12. In that view we hold that since the enactment of Act 1 of 1959, a notice issued after the of April 1, 1956, for reopening assessment by virtue of section 4 will not be permitted to be called in question on the ground that the notice was not issued within the period prescribed by the unamended section 34(1)(a) but all other pleas which circumscribe the jurisdiction of the Income-tax Officer will certainly be entertainable. To a notice for assessment or reassessment under section 34(1)(a) issued before the of April 1, 1956, and to an assessment or reassessment pursuant to such notice, by section 4, the plea of a bar of limitation under section 34 before it was amended by the Fiance Act of 1956 will not be entertained. There is, therefore, no warrant for the submission that by section 4 of Act 1 of 1959 she proviso to section 34(1) is in any manner abrogated.

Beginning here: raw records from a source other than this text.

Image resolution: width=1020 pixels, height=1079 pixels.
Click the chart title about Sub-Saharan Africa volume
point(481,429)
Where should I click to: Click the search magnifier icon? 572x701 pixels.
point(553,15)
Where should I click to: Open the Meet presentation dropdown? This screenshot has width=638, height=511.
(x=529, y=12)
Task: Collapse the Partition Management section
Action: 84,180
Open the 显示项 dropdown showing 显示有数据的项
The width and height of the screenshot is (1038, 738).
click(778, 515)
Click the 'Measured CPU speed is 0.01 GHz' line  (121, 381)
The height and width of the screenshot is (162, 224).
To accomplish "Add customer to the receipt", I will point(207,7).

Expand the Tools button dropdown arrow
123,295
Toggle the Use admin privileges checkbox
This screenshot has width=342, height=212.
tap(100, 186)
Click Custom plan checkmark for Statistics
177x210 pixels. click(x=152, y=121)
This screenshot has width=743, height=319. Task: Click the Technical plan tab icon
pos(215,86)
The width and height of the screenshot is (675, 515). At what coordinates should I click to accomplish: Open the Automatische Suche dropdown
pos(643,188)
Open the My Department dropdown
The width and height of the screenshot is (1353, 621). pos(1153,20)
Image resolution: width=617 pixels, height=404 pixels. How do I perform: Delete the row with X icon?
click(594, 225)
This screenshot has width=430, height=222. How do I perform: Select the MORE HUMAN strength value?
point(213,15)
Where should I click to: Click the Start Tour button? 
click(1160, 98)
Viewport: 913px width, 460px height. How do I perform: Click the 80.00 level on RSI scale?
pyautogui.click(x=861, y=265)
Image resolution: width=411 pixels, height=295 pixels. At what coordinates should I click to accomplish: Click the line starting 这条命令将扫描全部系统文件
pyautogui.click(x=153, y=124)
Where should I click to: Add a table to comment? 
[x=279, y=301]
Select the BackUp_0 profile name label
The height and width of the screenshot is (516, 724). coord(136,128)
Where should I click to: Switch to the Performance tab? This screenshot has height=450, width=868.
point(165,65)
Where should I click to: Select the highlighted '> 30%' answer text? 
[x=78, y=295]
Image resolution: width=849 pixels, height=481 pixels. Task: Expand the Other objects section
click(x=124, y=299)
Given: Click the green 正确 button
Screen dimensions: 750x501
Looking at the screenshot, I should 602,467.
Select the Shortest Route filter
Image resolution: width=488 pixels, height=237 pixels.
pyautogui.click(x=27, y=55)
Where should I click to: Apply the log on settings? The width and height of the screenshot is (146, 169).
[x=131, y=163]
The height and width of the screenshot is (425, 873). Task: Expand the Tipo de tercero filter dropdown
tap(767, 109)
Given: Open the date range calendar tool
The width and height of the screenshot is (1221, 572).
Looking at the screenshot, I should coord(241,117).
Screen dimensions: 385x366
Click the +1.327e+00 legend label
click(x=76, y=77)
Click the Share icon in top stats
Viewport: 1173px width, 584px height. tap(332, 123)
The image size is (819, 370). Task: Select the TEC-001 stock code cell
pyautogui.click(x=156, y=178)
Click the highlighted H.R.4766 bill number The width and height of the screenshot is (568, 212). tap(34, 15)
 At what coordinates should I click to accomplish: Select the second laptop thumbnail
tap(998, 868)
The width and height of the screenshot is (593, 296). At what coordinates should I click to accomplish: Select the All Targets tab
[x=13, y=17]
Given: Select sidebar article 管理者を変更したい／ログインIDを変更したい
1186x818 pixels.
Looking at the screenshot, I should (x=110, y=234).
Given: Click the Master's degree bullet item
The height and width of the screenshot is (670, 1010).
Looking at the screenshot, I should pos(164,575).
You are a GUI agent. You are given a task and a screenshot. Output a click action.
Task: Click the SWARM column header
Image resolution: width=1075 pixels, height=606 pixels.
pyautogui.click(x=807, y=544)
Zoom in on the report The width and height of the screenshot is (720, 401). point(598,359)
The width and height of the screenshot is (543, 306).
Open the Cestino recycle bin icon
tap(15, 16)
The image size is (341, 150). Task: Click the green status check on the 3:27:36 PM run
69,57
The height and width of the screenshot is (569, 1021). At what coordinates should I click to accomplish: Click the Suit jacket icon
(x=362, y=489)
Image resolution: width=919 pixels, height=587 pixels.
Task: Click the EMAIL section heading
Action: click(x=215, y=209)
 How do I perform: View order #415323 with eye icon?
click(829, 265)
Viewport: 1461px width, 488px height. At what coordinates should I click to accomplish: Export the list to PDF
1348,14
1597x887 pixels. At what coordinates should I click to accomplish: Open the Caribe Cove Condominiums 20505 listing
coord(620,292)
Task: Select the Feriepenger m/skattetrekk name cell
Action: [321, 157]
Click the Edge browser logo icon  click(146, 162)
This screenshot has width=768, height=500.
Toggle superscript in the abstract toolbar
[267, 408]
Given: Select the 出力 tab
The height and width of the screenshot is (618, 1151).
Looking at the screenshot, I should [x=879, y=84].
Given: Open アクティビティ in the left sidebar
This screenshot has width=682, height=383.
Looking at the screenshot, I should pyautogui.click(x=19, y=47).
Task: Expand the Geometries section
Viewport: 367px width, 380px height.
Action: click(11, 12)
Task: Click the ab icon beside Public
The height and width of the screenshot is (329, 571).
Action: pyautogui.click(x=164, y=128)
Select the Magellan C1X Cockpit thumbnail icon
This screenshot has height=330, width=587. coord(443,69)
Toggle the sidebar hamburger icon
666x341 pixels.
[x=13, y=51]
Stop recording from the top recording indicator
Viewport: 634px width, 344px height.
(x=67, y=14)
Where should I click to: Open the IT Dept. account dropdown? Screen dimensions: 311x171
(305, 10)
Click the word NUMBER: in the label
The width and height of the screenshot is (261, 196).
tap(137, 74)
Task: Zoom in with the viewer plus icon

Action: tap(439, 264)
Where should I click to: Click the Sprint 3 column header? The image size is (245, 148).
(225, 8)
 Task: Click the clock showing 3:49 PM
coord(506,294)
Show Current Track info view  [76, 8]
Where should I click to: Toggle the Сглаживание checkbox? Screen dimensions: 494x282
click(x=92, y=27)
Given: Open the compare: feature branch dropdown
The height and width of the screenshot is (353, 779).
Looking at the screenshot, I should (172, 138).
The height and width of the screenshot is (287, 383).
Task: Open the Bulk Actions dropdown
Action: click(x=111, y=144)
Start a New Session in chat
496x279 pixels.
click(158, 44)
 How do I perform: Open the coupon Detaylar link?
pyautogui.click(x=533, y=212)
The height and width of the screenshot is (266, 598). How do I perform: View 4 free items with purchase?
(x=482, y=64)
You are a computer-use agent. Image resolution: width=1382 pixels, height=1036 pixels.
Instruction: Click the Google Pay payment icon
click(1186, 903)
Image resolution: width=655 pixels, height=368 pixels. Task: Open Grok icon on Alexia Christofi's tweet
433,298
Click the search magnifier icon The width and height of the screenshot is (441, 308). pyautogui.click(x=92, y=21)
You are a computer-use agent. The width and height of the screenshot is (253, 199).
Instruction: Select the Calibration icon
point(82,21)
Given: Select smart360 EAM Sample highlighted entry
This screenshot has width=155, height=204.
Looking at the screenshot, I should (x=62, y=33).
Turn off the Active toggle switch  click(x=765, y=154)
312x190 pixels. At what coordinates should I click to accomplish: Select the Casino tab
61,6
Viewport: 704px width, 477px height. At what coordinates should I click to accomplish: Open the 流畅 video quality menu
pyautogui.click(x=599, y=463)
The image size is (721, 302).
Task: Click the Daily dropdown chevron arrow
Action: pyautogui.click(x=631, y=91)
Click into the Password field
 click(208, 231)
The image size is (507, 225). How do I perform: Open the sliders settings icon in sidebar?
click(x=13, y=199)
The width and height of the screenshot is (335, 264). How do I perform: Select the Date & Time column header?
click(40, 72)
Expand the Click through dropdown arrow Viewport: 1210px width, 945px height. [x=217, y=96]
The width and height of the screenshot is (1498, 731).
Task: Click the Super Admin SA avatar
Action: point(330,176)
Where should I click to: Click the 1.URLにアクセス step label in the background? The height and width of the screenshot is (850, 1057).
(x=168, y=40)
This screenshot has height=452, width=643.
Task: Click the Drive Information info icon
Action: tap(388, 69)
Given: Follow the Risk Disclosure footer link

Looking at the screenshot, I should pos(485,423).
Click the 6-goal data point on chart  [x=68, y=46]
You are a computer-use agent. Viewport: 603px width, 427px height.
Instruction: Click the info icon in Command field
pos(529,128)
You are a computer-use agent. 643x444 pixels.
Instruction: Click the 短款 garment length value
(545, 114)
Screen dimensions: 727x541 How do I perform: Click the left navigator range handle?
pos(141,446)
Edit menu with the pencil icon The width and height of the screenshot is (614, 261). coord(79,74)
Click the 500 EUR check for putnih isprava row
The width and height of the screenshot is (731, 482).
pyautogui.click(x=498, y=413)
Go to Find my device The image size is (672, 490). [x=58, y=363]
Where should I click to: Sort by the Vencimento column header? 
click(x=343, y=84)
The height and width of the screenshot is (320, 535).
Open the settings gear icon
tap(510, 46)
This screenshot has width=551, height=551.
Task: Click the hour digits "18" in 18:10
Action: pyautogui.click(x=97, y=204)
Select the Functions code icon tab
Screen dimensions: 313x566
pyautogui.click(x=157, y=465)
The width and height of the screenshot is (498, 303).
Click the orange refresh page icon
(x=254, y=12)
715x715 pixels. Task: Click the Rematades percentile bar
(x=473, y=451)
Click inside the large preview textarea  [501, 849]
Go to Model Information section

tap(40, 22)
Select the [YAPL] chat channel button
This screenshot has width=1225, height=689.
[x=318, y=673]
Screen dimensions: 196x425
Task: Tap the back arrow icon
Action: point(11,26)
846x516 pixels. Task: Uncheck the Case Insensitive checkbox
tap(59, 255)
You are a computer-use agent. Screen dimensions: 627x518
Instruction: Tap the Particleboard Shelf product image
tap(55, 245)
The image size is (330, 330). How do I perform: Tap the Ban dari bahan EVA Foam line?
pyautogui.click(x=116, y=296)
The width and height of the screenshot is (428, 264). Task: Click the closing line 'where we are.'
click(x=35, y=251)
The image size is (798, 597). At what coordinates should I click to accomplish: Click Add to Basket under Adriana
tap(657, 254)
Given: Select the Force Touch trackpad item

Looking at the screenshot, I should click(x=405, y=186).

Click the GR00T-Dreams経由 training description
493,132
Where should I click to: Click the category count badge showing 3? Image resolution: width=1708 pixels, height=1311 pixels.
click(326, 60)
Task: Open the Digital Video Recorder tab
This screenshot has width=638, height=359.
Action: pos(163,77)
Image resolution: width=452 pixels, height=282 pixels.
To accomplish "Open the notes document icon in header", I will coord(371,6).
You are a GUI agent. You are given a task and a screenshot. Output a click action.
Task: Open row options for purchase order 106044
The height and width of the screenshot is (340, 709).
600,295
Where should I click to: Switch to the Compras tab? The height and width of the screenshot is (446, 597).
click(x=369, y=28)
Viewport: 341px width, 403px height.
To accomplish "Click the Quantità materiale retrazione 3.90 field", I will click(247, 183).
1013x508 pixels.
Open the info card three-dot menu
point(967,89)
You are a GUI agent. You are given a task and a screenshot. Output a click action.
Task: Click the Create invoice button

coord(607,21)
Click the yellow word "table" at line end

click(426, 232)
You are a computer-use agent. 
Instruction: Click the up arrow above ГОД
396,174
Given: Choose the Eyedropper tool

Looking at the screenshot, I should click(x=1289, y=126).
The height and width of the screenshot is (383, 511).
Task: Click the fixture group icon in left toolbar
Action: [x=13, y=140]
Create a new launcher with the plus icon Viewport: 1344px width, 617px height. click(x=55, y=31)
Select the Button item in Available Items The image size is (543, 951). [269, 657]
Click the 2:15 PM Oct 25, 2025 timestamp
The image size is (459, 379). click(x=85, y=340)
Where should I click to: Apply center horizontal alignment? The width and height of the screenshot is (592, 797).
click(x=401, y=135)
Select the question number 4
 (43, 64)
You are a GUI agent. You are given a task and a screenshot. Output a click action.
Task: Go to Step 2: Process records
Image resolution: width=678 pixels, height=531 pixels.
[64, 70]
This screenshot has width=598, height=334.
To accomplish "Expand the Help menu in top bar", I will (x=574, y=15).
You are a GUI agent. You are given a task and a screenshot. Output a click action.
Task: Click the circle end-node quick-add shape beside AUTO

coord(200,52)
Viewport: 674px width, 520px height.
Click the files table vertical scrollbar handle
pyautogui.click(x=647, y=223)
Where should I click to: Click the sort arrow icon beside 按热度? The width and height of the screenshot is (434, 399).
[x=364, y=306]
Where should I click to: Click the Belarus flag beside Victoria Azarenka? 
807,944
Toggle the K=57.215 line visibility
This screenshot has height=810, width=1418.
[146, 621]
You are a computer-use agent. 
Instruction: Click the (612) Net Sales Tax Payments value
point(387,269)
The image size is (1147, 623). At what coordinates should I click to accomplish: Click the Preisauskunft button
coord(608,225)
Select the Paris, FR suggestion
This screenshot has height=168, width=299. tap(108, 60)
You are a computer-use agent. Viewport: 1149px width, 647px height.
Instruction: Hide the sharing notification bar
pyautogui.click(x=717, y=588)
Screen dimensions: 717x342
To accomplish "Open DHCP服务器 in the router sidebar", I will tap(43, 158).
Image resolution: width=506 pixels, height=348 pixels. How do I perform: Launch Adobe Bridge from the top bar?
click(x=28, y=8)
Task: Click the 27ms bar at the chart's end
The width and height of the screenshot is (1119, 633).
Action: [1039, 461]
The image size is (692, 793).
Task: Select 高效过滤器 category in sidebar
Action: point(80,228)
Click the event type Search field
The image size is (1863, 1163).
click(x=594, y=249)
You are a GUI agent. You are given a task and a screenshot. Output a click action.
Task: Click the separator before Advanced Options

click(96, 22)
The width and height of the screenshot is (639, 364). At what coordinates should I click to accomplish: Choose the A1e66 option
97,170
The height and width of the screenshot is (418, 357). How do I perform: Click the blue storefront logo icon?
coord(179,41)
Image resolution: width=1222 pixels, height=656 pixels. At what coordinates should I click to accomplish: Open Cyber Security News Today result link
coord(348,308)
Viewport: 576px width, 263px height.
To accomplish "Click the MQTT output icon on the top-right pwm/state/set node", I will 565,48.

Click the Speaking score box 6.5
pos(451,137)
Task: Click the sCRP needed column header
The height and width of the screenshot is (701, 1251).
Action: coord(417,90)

13. But this view, which we have expressed, is not sufficient to dispose of this reference. Evidently, section 4 of Act 1 of 1959 prevents a plea of the bar of limitation being set up against a notice under clause (a) of sub-section (1) of section 34 and not to any other notice. In the present case, it is not clear on the record whether the notice issued was under clause (a) of sub-section (1) of section 34 or under clause (b) of sub-section (1). Even the copies of the notices served upon the assessee are not before the court. The reasons recorded by the Income-tax Officer for issuing the notices under the relevant proviso as it stood when the notices were issued are also not before the court and there is not evidence of the Commissioner's satisfaction on the reasons recorded by the Income-tax Officer. Even the order of the Income-tax Officer and the manner in which the reassessment proceedings were dealt with are not before the court. The reasons given by the Income-tax Tribunal for coming to the conclusion that the notices fell within the terms of section 34(1)(a) were made in a different context and we do not think that they can be regarded as conclusive or binding in considering whether the case is governed by the proviso to section 4 of Act 1 of 1959. In the circumstances, before this reference can be decided in the light of the provisions of Act 1 of 1959, we think that we must have a supplement statement of facts as to the character of the notices issued by the Income-tax Officer in April, 1954, upon the assessees. After the supplementary statement of facts is received from the Tribunal, we will proceed to reframe the questions in the light of the provisions of Act 1 of 1959 and will proceed to answer the same.